Records drawn from a dataset:
===

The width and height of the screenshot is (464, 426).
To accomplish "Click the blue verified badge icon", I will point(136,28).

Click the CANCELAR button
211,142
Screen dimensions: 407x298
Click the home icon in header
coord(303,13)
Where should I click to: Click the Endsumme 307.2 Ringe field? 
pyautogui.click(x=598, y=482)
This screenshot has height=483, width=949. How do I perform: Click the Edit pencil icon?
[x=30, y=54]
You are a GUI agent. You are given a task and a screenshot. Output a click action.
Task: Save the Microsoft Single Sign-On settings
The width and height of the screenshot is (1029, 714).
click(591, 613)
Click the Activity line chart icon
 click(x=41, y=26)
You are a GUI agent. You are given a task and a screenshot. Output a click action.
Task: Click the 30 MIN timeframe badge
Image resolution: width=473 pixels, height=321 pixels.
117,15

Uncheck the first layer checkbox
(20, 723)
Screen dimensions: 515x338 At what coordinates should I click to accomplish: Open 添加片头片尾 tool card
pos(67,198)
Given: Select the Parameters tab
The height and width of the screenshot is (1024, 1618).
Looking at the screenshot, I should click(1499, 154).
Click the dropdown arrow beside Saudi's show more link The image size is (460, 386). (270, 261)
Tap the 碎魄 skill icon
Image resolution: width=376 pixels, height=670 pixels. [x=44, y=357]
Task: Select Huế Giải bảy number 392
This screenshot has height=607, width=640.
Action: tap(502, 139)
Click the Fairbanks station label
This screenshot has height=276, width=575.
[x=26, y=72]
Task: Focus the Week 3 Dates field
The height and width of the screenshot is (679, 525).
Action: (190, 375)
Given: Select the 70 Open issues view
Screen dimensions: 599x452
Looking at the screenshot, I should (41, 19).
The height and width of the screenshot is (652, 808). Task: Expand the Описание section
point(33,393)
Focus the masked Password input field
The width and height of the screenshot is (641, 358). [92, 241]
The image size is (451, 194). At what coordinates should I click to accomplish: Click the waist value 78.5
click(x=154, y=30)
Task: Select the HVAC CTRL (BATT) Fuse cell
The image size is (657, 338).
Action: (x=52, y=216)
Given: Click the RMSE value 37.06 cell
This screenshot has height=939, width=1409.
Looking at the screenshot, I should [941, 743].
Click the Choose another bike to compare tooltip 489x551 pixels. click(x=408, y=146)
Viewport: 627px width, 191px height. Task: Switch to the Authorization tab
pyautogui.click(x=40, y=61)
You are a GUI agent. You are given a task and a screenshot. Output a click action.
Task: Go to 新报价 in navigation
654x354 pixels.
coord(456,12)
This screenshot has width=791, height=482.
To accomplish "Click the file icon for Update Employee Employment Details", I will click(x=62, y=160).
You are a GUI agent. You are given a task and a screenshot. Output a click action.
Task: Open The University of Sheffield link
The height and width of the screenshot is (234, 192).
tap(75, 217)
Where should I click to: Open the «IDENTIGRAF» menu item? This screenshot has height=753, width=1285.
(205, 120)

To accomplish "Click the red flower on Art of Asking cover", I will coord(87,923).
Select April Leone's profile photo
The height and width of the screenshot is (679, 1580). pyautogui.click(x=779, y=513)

===

Work order
Set every record down word for word, omitting none.

Exercise answer
The width and height of the screenshot is (464, 426).
To accomplish "Click the blue verified badge icon", I will point(136,28).

Click the CANCELAR button
211,142
Screen dimensions: 407x298
Click the home icon in header
coord(303,13)
Where should I click to: Click the Endsumme 307.2 Ringe field? 
pyautogui.click(x=598, y=482)
This screenshot has height=483, width=949. How do I perform: Click the Edit pencil icon?
[x=30, y=54]
You are a GUI agent. You are given a task and a screenshot. Output a click action.
Task: Save the Microsoft Single Sign-On settings
The width and height of the screenshot is (1029, 714).
click(591, 613)
Click the Activity line chart icon
 click(x=41, y=26)
You are a GUI agent. You are given a task and a screenshot. Output a click action.
Task: Click the 30 MIN timeframe badge
Image resolution: width=473 pixels, height=321 pixels.
117,15

Uncheck the first layer checkbox
(20, 723)
Screen dimensions: 515x338 At what coordinates should I click to accomplish: Open 添加片头片尾 tool card
pos(67,198)
Given: Select the Parameters tab
The height and width of the screenshot is (1024, 1618).
Looking at the screenshot, I should click(1499, 154).
Click the dropdown arrow beside Saudi's show more link The image size is (460, 386). (270, 261)
Tap the 碎魄 skill icon
Image resolution: width=376 pixels, height=670 pixels. [x=44, y=357]
Task: Select Huế Giải bảy number 392
This screenshot has height=607, width=640.
Action: tap(502, 139)
Click the Fairbanks station label
This screenshot has height=276, width=575.
[x=26, y=72]
Task: Focus the Week 3 Dates field
The height and width of the screenshot is (679, 525).
Action: (190, 375)
Given: Select the 70 Open issues view
Screen dimensions: 599x452
Looking at the screenshot, I should (41, 19).
The height and width of the screenshot is (652, 808). Task: Expand the Описание section
point(33,393)
Focus the masked Password input field
The width and height of the screenshot is (641, 358). [92, 241]
The image size is (451, 194). At what coordinates should I click to accomplish: Click the waist value 78.5
click(x=154, y=30)
Task: Select the HVAC CTRL (BATT) Fuse cell
The image size is (657, 338).
Action: (x=52, y=216)
Given: Click the RMSE value 37.06 cell
This screenshot has height=939, width=1409.
Looking at the screenshot, I should [941, 743].
Click the Choose another bike to compare tooltip 489x551 pixels. click(x=408, y=146)
Viewport: 627px width, 191px height. Task: Switch to the Authorization tab
pyautogui.click(x=40, y=61)
You are a GUI agent. You are given a task and a screenshot. Output a click action.
Task: Go to 新报价 in navigation
654x354 pixels.
coord(456,12)
This screenshot has width=791, height=482.
To accomplish "Click the file icon for Update Employee Employment Details", I will click(x=62, y=160).
You are a GUI agent. You are given a task and a screenshot. Output a click action.
Task: Open The University of Sheffield link
The height and width of the screenshot is (234, 192).
tap(75, 217)
Where should I click to: Open the «IDENTIGRAF» menu item? This screenshot has height=753, width=1285.
(205, 120)

To accomplish "Click the red flower on Art of Asking cover", I will coord(87,923).
Select April Leone's profile photo
The height and width of the screenshot is (679, 1580). pyautogui.click(x=779, y=513)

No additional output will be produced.